In principio fu Mario Draghi ad avere definito il debito pubblico, pur non tutto, “buono”. Non avrebbe potuto immaginare, forse, che con un anno abbondante di ritardo sarebbero stati i tedeschi ad andargli dietro. A Berlino tira un’aria profondamente diversa rispetto a quella che siamo stati abituati a respirare in tutti questi anni. Merito o colpa (scegliete voi) del nuovo corso politico, che vede la fine del lungo regno merkeliano e la nascita di una coalizione “semaforo” tra socialdemocratici, Verdi e liberali.

Ma non è solo la politica tedesca a parlare un linguaggio diverso. Klaus Regling, direttore del Meccanismo europeo di stabilità (MES), il temuto Fondo salva-stati europeo, ha avuto parole esplicite e sorprendenti sul tema: l’obiettivo del rapporto tra debito pubblico e PIL deve essere innalzato, anche perché il 60% è anacronistico e non rifletterebbe più le dinamiche macro. Rischia di provocare, spiega, problemi sia economici che politici. E aggiunge: il debito pubblico non può essere basso, altrimenti i mercati funzionano male. Gli investitori a caccia di “safe asset” rischiano di restarne a corto, con la conseguenza che i rendimenti calerebbero ulteriormente.

Un mix di “real politik” e pseudo-accorgimenti tecnici per giustificare il nuovo corso. Il dibattito nelle alte sfere in Europa, che vede coinvolti proprio i vertici del MES, prevede l’innalzamento dal 60% al 100% del rapporto debito/PIL massimo a cui tendere. Clamorosa è, poi, la svolta di Christian Lindner, prossimo ministro delle Finanze e a capo dei liberali dell’FDP. Considerato più “falco” dei cristiano-democratici uscenti sui temi fiscali, egli ha aperto a una politica più espansiva, tra l’altro finalizzata a sostenere gli investimenti su digitale e transizione ecologica.

Il basso costo del debito pubblico

La caduta di un tabù, insomma. Anche perché lo stesso Regling spiega che non ci sarebbe più tanto motivo per temere il debito pubblico, poiché adesso “costa poco”.

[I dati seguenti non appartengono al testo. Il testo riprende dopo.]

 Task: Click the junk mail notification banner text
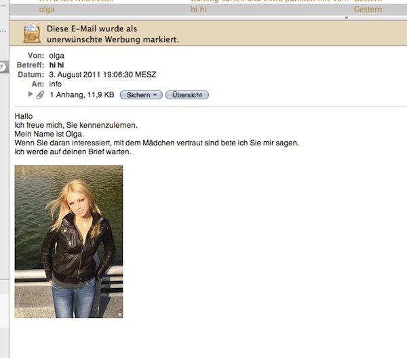(113, 34)
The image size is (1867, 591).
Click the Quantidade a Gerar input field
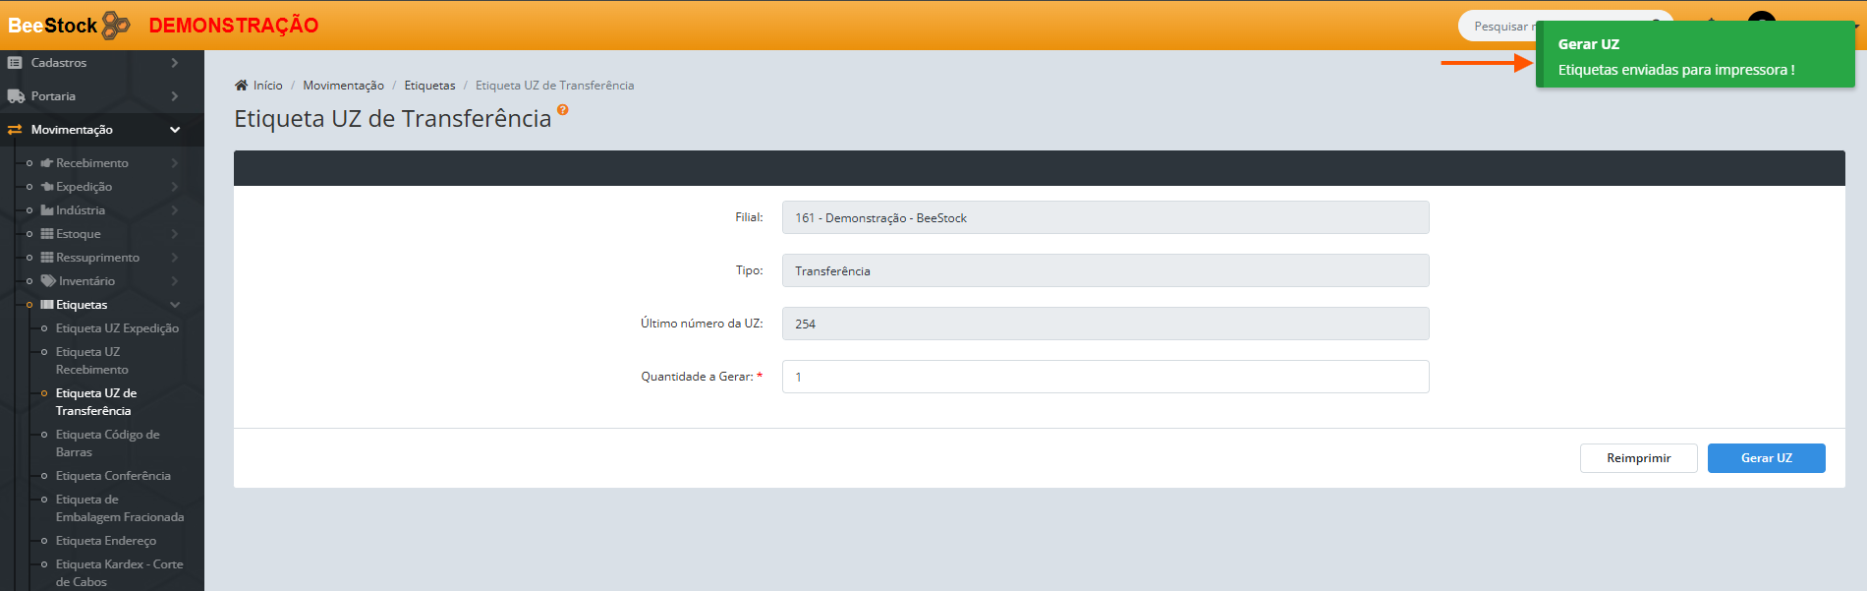[1104, 377]
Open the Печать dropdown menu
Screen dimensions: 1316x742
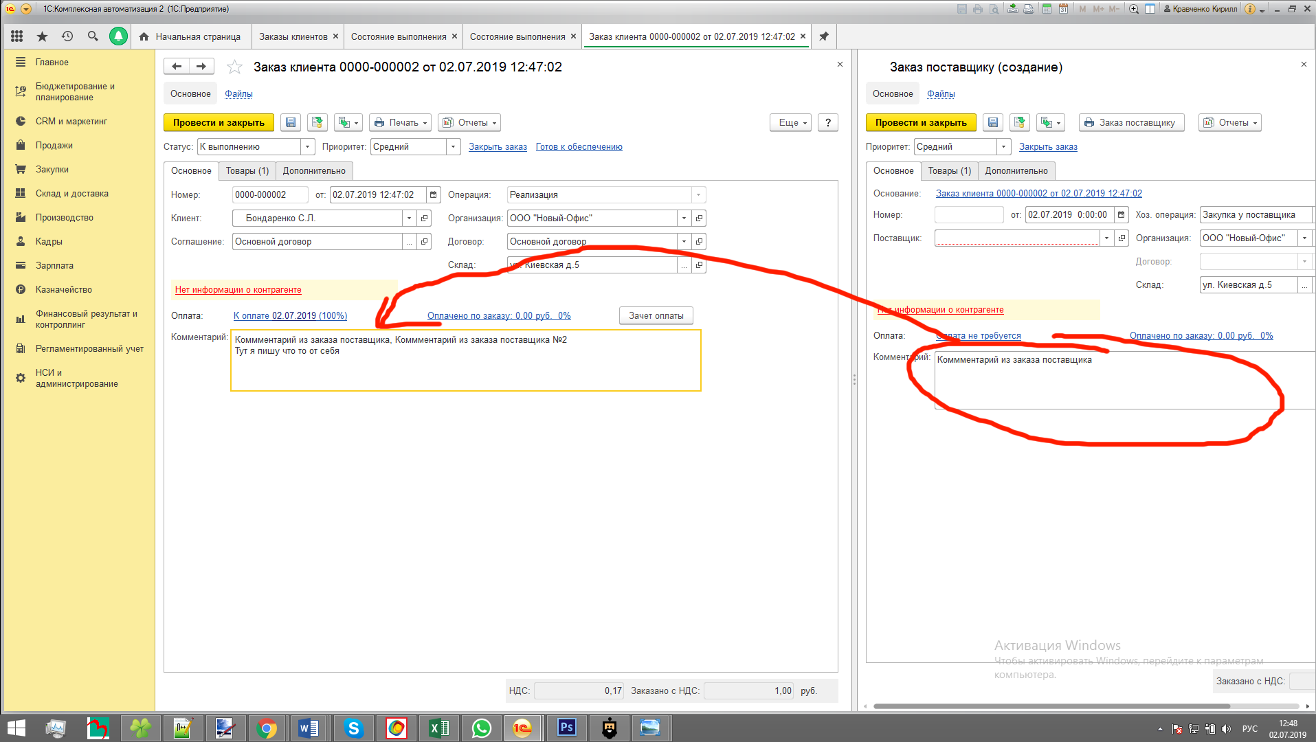[401, 122]
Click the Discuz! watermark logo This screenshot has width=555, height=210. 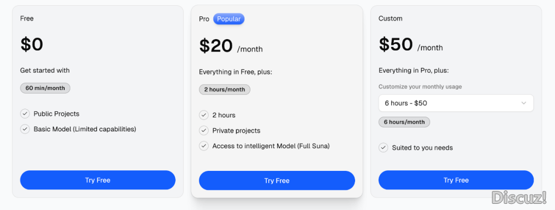point(517,197)
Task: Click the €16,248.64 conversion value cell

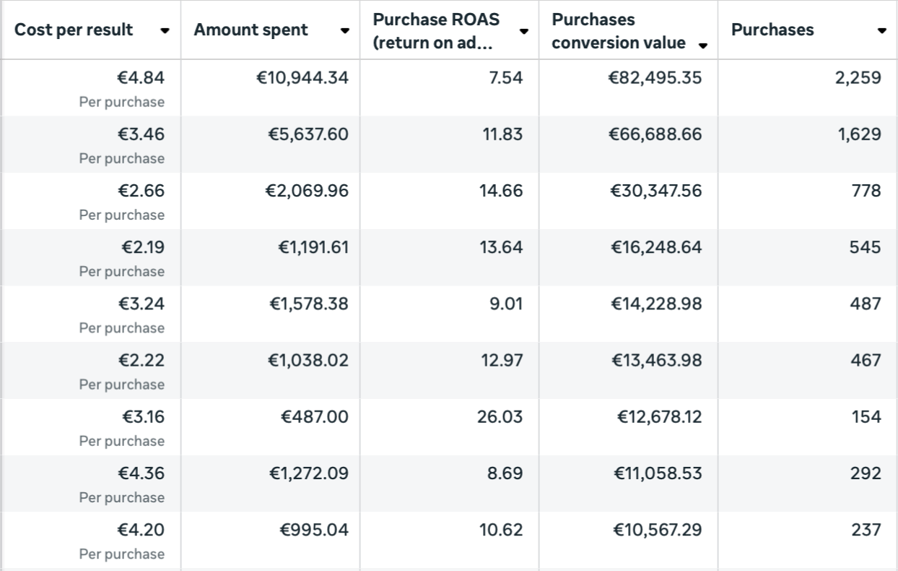Action: [657, 247]
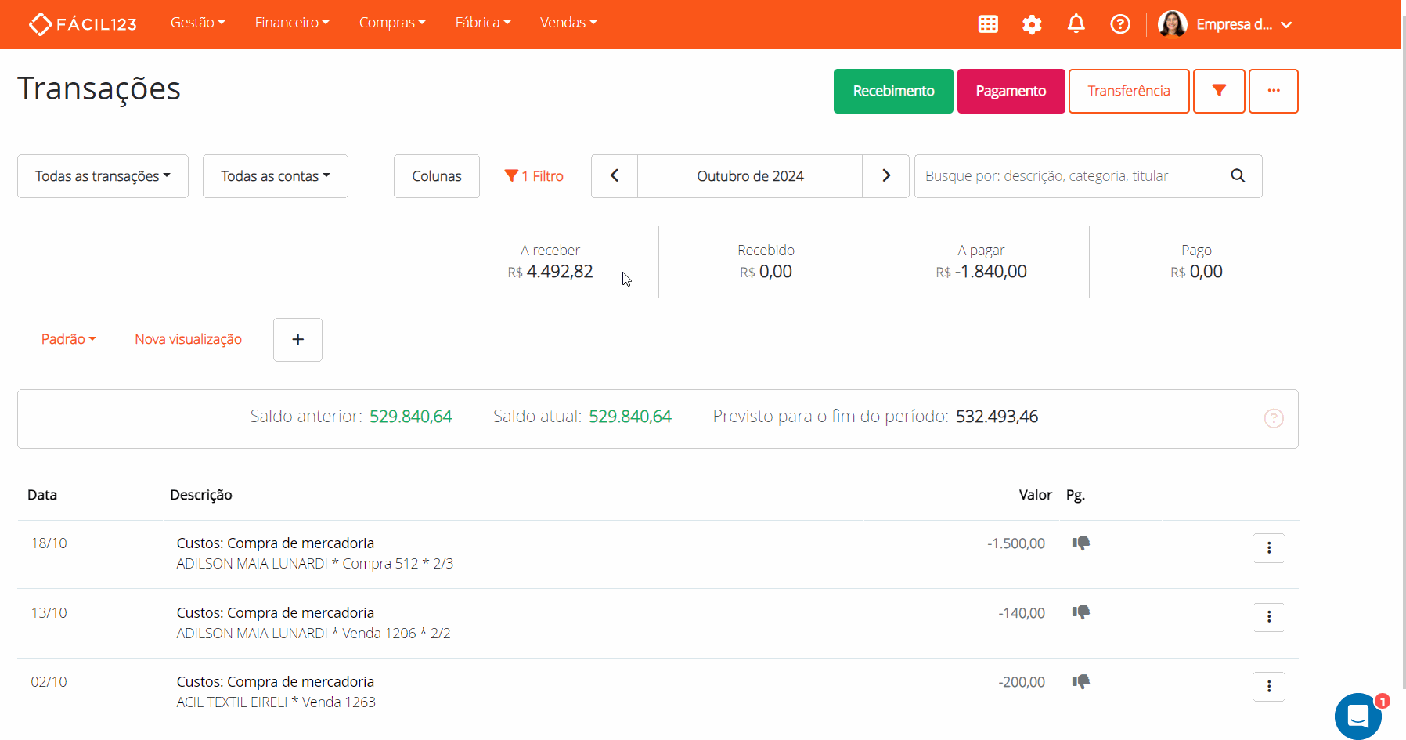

Lontani i tempi delle invettive tedesche contro gli stati “spendaccioni” del Sud Europa, di quel “i mercati insegneranno agli italiani come votare” pronunciato dall’allora commissario Guenther Oettinger nel 2018.

Ma realmente la Germania ha abbracciato lo “spandi e spendi” di marca italo-francese? Più che altro, si tratta di una resa alla realtà. Certo, la sinistra tedesca è sinceramente meno austera della destra, ma le ideologie sono meno di un dettaglio in questo caso. Berlino è consapevole che il Patto di stabilità dal 2023 non potrà essere riattivato così come lo avevamo lasciato prima della pandemia. Anzitutto, non è realistico, perché tutti sanno che paesi come Francia, Italia e Spagna, rispettivamente seconda, terza e quarta economia dell’Eurozona, non saranno mai e poi mai in grado di tendere al 60% del PIL entro qualche decennio.

Successivamente, imporre vincoli di bilancio stringenti dopo la pandemia rischia di alimentare tensioni politiche ancora più potenti di quelle pre-pandemiche tra stati come Italia e Commissione europea, nonché all’interno degli stati stessi. Questo non significa che i governi potranno fare ciò che vorranno. Dovranno, anzitutto, implementare riforme pro-crescita per uscire dalla spirale bassa crescita-debito-bassa crescita, grazie anche al denaro erogato con il Recovery Fund. E sarà con ogni probabilità monitorata maggiormente la qualità della spesa, per evitare che si facciano debiti per ragioni clientelari o assistenziali senza prospettive per l’economia nel medio-lungo termine. Infine, resta l’occhio vigile sull’inflazione. Dovesse rivelarsi non transitoria, bensì strutturale, cadrebbe il castello di carte su cui poggiano le aperture tedesche: il basso costo del debito, unica variabile a rendere possibile la comunanza d’intenti tra Nord e Sud Europa; questa sì transitoria.